Céleste Albaret, Monsieur Proust - Critique




Céleste Albaret a été la gouvernante, la confidente de Marcel Proust, de 1913 à 1922. Il s'agit des années durant lesquelles Marcel Proust s'est volontairement reclus pour terminer "A la Recherche du Temps Perdu" (Céleste est entrée à son service au moment de la parution de "Du Côté de chez Swann"). Longtemps Céleste a refusé de livrer au public l'intimité de Marcel Proust qui durant cette période lui confiait tout, discutait avec elle de ses soirées, de ses observations, de ses pensées. Seulement, devant l'avalanche de mensonges publiés par des auteurs peu scrupuleux, des légendes brodées autour de faits biaisés, voire carrément inventés, elle a finalement décidé, passé 80 ans, de témoigner de son quotidien avec celui qui est un des plus grands auteurs de notre temps.

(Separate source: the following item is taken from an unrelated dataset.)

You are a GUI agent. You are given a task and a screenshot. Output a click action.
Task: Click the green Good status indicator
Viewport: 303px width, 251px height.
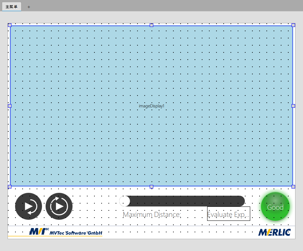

Le livre est basé sur ses entretiens avec Georges Belmont. Le style est vivant, coloré, chaleureux et nous entraîne dans cet univers clos qui tourne autour de Proust. C'est Céleste qui nous parle et à travers ses mots, ses souvenirs, Proust prend chair, devient vivant, accessible, humain. Il perd de ce côté hiératique que lui donnent souvent de nombreux biographes. 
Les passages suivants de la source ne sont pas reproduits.